HPC acceleration of FragGeneScan for faster gene prediction on multicore and clustered systems while preserving result correctness.

Context

Gene prediction is a core problem in computational biology, especially for metagenomic workloads where sequence volume and error rates can make processing expensive. FragGeneScan is accurate for these scenarios, but runtime becomes a practical bottleneck at scale.

What I built

I developed an HPC-oriented version of FragGeneScan focused on accelerating execution in multicore cluster environments. The project combines parallel execution approaches and workflow tooling so researchers can process larger inputs faster without changing expected output behavior.

Technical approach

The implementation uses C as the core runtime, with distributed and shared-memory parallelization strategies based on MPI and OpenMP. I also integrated scripts for compilation, execution, and correctness verification to compare results against the reference tool.

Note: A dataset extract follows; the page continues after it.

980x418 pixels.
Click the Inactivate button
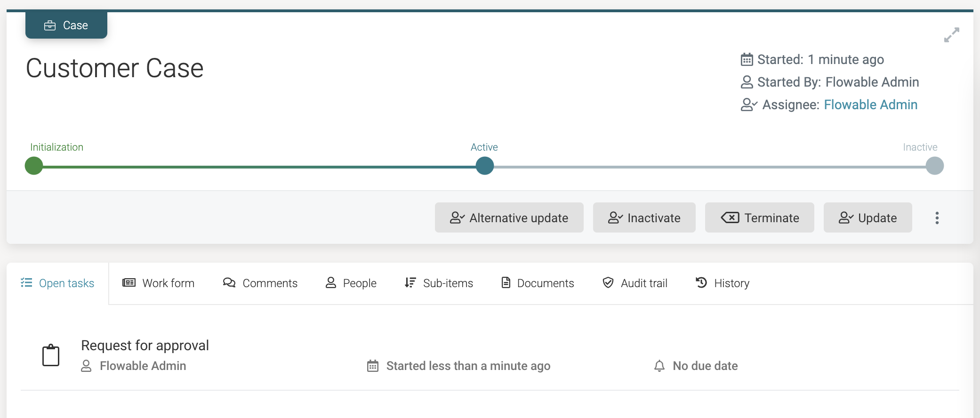pos(643,217)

This keeps performance improvements grounded in reproducibility and scientific validity.

Outcome

FragGeneScan HPC demonstrates that meaningful speedups can be achieved for gene prediction pipelines on multicore clusters while maintaining result consistency with the original method. The project also produced reusable documentation and operational workflows that make the accelerated version easier to adopt in practice.